----- AVAILABLE DATA

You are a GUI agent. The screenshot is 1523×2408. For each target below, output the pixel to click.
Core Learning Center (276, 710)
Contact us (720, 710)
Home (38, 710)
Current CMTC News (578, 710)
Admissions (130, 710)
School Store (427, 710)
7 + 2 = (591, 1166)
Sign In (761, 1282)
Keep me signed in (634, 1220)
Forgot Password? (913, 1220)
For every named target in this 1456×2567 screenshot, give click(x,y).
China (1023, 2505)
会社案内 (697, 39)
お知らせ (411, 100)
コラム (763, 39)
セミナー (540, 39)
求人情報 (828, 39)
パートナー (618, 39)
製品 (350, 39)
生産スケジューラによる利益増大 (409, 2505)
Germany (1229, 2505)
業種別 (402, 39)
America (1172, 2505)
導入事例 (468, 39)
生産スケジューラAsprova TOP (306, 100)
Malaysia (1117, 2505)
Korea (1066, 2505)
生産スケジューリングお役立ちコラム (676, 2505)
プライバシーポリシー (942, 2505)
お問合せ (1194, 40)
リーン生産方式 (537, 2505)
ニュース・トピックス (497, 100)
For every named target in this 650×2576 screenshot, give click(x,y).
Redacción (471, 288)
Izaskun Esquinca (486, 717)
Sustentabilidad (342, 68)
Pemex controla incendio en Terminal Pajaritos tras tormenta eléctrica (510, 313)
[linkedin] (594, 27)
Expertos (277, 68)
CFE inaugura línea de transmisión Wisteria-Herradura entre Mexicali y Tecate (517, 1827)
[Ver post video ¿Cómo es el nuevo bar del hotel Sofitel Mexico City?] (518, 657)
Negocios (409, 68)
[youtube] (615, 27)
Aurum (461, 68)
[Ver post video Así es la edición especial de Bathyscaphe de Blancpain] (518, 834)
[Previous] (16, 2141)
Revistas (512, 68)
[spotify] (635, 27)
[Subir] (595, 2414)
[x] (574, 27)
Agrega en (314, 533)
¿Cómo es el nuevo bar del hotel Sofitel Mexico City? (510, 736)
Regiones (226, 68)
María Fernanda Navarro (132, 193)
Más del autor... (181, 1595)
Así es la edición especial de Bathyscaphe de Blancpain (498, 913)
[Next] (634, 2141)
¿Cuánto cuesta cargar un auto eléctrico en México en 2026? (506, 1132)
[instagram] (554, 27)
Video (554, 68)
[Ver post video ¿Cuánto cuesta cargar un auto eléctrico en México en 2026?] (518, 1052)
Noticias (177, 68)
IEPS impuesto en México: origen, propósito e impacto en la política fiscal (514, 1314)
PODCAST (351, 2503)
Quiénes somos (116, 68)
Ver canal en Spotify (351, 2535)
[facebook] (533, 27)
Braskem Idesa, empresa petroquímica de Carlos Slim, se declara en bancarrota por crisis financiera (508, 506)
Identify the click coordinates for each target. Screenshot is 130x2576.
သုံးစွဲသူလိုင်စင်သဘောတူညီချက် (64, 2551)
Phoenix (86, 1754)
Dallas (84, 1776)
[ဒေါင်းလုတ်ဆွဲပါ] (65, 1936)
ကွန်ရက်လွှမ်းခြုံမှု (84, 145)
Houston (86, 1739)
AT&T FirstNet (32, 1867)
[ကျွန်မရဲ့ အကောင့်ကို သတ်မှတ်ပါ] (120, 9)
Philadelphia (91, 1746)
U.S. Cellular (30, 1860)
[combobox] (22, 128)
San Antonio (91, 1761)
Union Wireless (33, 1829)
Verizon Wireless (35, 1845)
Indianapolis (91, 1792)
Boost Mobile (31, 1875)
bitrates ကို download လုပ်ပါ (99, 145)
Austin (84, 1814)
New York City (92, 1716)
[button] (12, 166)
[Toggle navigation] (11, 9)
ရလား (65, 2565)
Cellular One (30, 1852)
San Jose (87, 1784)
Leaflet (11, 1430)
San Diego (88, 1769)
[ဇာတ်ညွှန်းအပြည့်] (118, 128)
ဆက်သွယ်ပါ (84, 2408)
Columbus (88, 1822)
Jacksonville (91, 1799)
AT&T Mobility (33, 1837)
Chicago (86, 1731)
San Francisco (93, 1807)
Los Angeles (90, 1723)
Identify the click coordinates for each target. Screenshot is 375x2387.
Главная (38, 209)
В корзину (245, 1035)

----------

• [WORK REQUEST] When copying the data above, keep every line exactly as written.

• [PROBLEM SOLUTION]
You are a GUI agent. The screenshot is 1523×2408. For each target below, output the pixel to click.
Core Learning Center (276, 710)
Contact us (720, 710)
Home (38, 710)
Current CMTC News (578, 710)
Admissions (130, 710)
School Store (427, 710)
7 + 2 = (591, 1166)
Sign In (761, 1282)
Keep me signed in (634, 1220)
Forgot Password? (913, 1220)
For every named target in this 1456×2567 screenshot, give click(x,y).
China (1023, 2505)
会社案内 (697, 39)
お知らせ (411, 100)
コラム (763, 39)
セミナー (540, 39)
求人情報 (828, 39)
パートナー (618, 39)
製品 (350, 39)
生産スケジューラによる利益増大 (409, 2505)
Germany (1229, 2505)
業種別 (402, 39)
America (1172, 2505)
導入事例 (468, 39)
生産スケジューラAsprova TOP (306, 100)
Malaysia (1117, 2505)
Korea (1066, 2505)
生産スケジューリングお役立ちコラム (676, 2505)
プライバシーポリシー (942, 2505)
お問合せ (1194, 40)
リーン生産方式 (537, 2505)
ニュース・トピックス (497, 100)
For every named target in this 650×2576 screenshot, give click(x,y).
Redacción (471, 288)
Izaskun Esquinca (486, 717)
Sustentabilidad (342, 68)
Pemex controla incendio en Terminal Pajaritos tras tormenta eléctrica (510, 313)
[linkedin] (594, 27)
Expertos (277, 68)
CFE inaugura línea de transmisión Wisteria-Herradura entre Mexicali y Tecate (517, 1827)
[Ver post video ¿Cómo es el nuevo bar del hotel Sofitel Mexico City?] (518, 657)
Negocios (409, 68)
[youtube] (615, 27)
Aurum (461, 68)
[Ver post video Así es la edición especial de Bathyscaphe de Blancpain] (518, 834)
[Previous] (16, 2141)
Revistas (512, 68)
[spotify] (635, 27)
[Subir] (595, 2414)
[x] (574, 27)
Agrega en (314, 533)
¿Cómo es el nuevo bar del hotel Sofitel Mexico City? (510, 736)
Regiones (226, 68)
María Fernanda Navarro (132, 193)
Más del autor... (181, 1595)
Así es la edición especial de Bathyscaphe de Blancpain (498, 913)
[Next] (634, 2141)
¿Cuánto cuesta cargar un auto eléctrico en México en 2026? (506, 1132)
[instagram] (554, 27)
Video (554, 68)
[Ver post video ¿Cuánto cuesta cargar un auto eléctrico en México en 2026?] (518, 1052)
Noticias (177, 68)
IEPS impuesto en México: origen, propósito e impacto en la política fiscal (514, 1314)
PODCAST (351, 2503)
Quiénes somos (116, 68)
Ver canal en Spotify (351, 2535)
[facebook] (533, 27)
Braskem Idesa, empresa petroquímica de Carlos Slim, se declara en bancarrota por crisis financiera (508, 506)
Identify the click coordinates for each target. Screenshot is 130x2576.
သုံးစွဲသူလိုင်စင်သဘောတူညီချက် (64, 2551)
Phoenix (86, 1754)
Dallas (84, 1776)
[ဒေါင်းလုတ်ဆွဲပါ] (65, 1936)
ကွန်ရက်လွှမ်းခြုံမှု (84, 145)
Houston (86, 1739)
AT&T FirstNet (32, 1867)
[ကျွန်မရဲ့ အကောင့်ကို သတ်မှတ်ပါ] (120, 9)
Philadelphia (91, 1746)
U.S. Cellular (30, 1860)
[combobox] (22, 128)
San Antonio (91, 1761)
Union Wireless (33, 1829)
Verizon Wireless (35, 1845)
Indianapolis (91, 1792)
Boost Mobile (31, 1875)
bitrates ကို download လုပ်ပါ (99, 145)
Austin (84, 1814)
New York City (92, 1716)
[button] (12, 166)
[Toggle navigation] (11, 9)
ရလား (65, 2565)
Cellular One (30, 1852)
San Jose (87, 1784)
Leaflet (11, 1430)
San Diego (88, 1769)
[ဇာတ်ညွှန်းအပြည့်] (118, 128)
ဆက်သွယ်ပါ (84, 2408)
Columbus (88, 1822)
Jacksonville (91, 1799)
AT&T Mobility (33, 1837)
Chicago (86, 1731)
San Francisco (93, 1807)
Los Angeles (90, 1723)
Identify the click coordinates for each target. Screenshot is 375x2387.
Главная (38, 209)
В корзину (245, 1035)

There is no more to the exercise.